Problem requirements: Could you rewrite the records from the line containing "The width and height of the screenshot is (600, 1267)." through the end of the records, changing "bold" to "italic" and keeping everything else the same?

::: Listing :::

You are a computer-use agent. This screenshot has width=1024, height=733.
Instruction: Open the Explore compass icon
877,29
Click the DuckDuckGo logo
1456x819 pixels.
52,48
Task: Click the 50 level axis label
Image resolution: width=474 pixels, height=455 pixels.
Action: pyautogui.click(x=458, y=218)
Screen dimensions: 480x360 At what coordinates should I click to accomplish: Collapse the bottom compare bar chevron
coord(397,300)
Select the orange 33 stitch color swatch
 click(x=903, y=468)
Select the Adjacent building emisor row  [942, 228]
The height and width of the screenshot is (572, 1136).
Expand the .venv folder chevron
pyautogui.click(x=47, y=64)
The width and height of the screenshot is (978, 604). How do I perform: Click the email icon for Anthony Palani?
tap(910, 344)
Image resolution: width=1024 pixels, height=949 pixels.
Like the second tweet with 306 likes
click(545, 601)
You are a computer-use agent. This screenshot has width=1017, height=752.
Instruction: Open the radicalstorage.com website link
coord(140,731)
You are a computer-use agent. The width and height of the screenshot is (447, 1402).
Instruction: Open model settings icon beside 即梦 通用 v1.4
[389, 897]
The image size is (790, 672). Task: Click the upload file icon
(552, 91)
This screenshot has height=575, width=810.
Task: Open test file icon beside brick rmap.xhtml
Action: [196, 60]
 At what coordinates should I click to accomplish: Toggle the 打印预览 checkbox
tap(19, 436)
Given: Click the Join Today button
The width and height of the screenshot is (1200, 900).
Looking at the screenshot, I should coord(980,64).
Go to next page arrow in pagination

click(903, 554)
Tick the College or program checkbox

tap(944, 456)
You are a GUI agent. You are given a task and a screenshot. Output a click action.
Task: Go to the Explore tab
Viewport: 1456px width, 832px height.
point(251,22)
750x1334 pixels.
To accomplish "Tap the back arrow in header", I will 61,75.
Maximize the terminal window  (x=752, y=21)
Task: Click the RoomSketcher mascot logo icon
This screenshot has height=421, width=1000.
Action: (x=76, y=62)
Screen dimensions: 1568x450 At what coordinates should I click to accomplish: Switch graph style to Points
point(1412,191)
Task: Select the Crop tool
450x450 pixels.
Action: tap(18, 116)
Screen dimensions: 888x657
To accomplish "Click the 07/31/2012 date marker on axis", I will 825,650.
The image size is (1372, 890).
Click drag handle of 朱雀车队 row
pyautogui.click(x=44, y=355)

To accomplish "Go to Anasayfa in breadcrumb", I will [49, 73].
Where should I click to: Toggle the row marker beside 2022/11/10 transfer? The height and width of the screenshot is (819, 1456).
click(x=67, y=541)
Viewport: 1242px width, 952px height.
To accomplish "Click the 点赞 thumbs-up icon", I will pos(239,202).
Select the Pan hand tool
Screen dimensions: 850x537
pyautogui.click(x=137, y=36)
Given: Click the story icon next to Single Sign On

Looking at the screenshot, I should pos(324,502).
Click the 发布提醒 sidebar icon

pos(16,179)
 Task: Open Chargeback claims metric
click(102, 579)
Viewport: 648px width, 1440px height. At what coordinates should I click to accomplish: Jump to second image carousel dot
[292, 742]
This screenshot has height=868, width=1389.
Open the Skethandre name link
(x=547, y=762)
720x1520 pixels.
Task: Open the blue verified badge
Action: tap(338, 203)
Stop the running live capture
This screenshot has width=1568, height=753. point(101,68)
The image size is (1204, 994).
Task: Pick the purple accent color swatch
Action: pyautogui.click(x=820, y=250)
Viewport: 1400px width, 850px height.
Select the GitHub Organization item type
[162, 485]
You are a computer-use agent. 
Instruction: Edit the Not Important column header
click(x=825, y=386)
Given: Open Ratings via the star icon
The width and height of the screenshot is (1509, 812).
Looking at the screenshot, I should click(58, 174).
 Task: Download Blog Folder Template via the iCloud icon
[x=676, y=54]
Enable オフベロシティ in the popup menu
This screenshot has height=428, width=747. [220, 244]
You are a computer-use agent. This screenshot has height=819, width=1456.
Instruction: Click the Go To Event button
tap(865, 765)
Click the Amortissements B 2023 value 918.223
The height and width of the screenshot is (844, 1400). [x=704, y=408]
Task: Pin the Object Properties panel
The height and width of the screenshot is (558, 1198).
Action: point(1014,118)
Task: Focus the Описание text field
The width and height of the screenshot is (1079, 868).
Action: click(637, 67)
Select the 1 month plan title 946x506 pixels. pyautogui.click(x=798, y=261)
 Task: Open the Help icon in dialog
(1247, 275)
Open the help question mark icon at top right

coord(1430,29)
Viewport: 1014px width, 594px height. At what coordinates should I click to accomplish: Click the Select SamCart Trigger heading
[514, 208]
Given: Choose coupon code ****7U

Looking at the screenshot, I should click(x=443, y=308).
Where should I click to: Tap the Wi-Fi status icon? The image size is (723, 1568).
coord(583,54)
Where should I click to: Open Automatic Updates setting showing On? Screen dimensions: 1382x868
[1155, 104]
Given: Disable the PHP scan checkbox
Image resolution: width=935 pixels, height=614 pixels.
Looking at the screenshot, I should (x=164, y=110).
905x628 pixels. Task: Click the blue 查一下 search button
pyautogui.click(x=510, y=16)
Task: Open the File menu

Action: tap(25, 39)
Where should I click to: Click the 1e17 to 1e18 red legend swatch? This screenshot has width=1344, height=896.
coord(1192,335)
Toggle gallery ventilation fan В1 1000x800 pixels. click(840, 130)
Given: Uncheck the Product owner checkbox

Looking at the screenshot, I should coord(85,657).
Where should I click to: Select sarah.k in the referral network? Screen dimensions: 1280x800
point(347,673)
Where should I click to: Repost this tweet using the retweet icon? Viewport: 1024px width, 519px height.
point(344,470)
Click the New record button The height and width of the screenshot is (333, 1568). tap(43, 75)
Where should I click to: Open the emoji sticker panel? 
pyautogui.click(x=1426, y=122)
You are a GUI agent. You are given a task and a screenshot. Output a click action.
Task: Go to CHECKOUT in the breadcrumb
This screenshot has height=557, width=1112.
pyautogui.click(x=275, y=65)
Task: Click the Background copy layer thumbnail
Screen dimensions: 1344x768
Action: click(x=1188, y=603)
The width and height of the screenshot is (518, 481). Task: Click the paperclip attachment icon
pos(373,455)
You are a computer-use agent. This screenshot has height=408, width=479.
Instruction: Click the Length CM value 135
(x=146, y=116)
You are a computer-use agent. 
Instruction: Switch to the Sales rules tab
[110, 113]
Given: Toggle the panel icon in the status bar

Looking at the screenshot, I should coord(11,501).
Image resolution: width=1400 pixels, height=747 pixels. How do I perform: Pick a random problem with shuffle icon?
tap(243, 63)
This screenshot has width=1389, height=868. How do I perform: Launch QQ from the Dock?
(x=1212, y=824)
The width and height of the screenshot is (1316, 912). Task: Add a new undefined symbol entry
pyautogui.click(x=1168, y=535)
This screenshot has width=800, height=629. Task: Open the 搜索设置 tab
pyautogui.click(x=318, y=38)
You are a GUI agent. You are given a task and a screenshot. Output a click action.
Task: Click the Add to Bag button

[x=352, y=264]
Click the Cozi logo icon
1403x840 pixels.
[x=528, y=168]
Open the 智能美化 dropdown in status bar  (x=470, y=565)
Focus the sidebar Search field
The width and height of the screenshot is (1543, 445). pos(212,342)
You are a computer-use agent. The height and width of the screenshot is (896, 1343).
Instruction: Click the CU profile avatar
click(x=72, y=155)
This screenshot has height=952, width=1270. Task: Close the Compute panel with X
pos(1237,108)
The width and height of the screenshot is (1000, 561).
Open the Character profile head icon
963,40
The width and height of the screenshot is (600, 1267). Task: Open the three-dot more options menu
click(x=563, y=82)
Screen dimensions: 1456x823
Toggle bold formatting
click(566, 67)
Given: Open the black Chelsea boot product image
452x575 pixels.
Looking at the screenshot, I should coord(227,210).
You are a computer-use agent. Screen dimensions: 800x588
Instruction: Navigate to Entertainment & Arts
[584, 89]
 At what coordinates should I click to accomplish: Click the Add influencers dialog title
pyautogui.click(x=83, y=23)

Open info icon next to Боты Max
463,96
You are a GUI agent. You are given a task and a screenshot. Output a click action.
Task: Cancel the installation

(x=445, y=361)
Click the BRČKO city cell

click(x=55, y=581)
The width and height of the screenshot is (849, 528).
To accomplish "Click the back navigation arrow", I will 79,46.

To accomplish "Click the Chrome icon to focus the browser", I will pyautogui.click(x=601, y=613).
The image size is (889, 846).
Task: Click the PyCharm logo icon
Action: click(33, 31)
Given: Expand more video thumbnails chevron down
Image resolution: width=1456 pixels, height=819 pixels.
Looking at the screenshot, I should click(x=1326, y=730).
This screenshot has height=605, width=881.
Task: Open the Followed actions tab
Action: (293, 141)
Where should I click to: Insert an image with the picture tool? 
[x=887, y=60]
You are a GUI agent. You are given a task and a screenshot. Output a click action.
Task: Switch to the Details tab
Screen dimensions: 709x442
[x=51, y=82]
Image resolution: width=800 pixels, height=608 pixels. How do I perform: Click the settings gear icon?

:::

Problem solution:
The width and height of the screenshot is (600, 1267). Task: Open the three-dot more options menu
click(x=563, y=82)
Screen dimensions: 1456x823
Toggle italic formatting
click(566, 67)
Given: Open the black Chelsea boot product image
452x575 pixels.
Looking at the screenshot, I should coord(227,210).
You are a computer-use agent. Screen dimensions: 800x588
Instruction: Navigate to Entertainment & Arts
[584, 89]
 At what coordinates should I click to accomplish: Click the Add influencers dialog title
pyautogui.click(x=83, y=23)

Open info icon next to Боты Max
463,96
You are a GUI agent. You are given a task and a screenshot. Output a click action.
Task: Cancel the installation

(x=445, y=361)
Click the BRČKO city cell

click(x=55, y=581)
The width and height of the screenshot is (849, 528).
To accomplish "Click the back navigation arrow", I will 79,46.

To accomplish "Click the Chrome icon to focus the browser", I will pyautogui.click(x=601, y=613).
The image size is (889, 846).
Task: Click the PyCharm logo icon
Action: click(33, 31)
Given: Expand more video thumbnails chevron down
Image resolution: width=1456 pixels, height=819 pixels.
Looking at the screenshot, I should click(x=1326, y=730).
This screenshot has height=605, width=881.
Task: Open the Followed actions tab
Action: (293, 141)
Where should I click to: Insert an image with the picture tool? 
[x=887, y=60]
You are a GUI agent. You are given a task and a screenshot. Output a click action.
Task: Switch to the Details tab
Screen dimensions: 709x442
[x=51, y=82]
Image resolution: width=800 pixels, height=608 pixels. How do I perform: Click the settings gear icon?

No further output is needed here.